PCPNET: Learning Local Shape Properties from Raw Point Clouds
Paul Guerrero, Yanir Kleiman, Maks Ovsjanikov, Niloy J. Mitra

TL;DR
PCPNet is a deep learning method that estimates local shape properties like normals and curvature from raw, noisy point clouds using a multi-scale patch-based approach, outperforming existing techniques.
Contribution
The paper introduces a novel multi-scale PointNet-based architecture focused on local shape property estimation from raw point clouds, with new applications in shape reconstruction.
Findings
Outperforms state-of-the-art methods in normal and curvature estimation.
Effective in noisy and multi-scale point cloud scenarios.
Useful for shape reconstruction tasks.
Abstract
In this paper, we propose PCPNet, a deep-learning based approach for estimating local 3D shape properties in point clouds.
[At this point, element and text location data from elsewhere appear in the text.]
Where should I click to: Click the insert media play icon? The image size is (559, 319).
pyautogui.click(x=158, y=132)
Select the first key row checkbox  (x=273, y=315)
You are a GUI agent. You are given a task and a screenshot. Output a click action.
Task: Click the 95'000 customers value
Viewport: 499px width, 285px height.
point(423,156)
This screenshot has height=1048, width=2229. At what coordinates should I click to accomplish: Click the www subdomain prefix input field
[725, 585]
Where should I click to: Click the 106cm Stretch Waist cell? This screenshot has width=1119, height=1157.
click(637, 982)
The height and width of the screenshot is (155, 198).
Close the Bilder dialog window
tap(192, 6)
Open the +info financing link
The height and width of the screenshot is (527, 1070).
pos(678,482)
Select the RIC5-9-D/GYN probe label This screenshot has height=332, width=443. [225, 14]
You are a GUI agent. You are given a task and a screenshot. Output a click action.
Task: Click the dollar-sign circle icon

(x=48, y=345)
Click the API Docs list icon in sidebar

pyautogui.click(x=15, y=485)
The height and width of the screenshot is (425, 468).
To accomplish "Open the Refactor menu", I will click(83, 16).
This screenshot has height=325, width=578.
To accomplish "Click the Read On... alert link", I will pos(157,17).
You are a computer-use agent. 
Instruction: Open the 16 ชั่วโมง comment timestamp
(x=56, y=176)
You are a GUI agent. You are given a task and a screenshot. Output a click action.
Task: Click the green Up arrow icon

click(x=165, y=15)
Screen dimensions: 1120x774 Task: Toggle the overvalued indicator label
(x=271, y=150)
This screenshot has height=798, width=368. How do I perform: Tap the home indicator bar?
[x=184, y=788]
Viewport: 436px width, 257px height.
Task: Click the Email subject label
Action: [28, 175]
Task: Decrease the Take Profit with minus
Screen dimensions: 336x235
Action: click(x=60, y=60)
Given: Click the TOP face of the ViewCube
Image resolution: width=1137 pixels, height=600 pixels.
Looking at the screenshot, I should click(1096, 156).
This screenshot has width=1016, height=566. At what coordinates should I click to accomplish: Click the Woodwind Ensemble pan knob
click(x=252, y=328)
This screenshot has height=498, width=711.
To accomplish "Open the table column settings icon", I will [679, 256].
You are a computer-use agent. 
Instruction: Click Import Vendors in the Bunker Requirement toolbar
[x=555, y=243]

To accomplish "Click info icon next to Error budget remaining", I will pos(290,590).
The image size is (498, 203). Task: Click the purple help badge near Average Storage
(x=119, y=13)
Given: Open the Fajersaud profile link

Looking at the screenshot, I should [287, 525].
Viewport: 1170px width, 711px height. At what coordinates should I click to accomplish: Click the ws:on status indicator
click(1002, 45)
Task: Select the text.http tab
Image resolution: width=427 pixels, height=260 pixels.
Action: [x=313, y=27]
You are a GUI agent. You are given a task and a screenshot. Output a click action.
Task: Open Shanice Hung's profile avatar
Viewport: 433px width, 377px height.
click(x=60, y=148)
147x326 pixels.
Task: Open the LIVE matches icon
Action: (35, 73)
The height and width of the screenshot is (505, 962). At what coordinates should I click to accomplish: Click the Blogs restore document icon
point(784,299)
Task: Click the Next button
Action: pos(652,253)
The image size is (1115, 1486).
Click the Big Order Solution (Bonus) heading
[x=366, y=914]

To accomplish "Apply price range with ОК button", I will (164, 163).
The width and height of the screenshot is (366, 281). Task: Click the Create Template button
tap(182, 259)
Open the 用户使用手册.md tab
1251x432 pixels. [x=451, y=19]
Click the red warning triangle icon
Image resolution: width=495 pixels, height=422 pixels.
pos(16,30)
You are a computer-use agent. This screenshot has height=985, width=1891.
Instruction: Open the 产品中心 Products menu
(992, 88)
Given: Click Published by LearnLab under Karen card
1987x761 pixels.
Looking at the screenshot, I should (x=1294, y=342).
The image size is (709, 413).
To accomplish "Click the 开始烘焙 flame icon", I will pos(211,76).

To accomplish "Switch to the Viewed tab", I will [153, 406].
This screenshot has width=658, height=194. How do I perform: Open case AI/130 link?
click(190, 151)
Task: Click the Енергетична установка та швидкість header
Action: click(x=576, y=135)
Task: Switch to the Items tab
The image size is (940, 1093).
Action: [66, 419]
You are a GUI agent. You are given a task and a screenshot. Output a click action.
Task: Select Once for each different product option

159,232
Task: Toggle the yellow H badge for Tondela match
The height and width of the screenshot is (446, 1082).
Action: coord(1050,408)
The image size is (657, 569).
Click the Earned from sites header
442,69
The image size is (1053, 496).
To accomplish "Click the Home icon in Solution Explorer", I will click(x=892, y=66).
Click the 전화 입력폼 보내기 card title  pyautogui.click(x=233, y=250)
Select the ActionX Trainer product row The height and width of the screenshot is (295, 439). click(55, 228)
In contrast to the majority of prior techniques that concentrate on global or mid-level attributes, e.g., for shape classification or semantic labeling, we suggest a patch-based learning method, in which a series of local patches at multiple scales around each point is encoded in a structured manner. Our approach is especially well-adapted for estimating local shape properties such as normals (both unoriented and oriented) and curvature from raw point clouds in the presence of strong noise and multi-scale features. Our main contributions include both a novel multi-scale variant of the recently proposed PointNet architecture with emphasis on local shape information, and a series of novel applications in which we demonstrate how learning from training data arising…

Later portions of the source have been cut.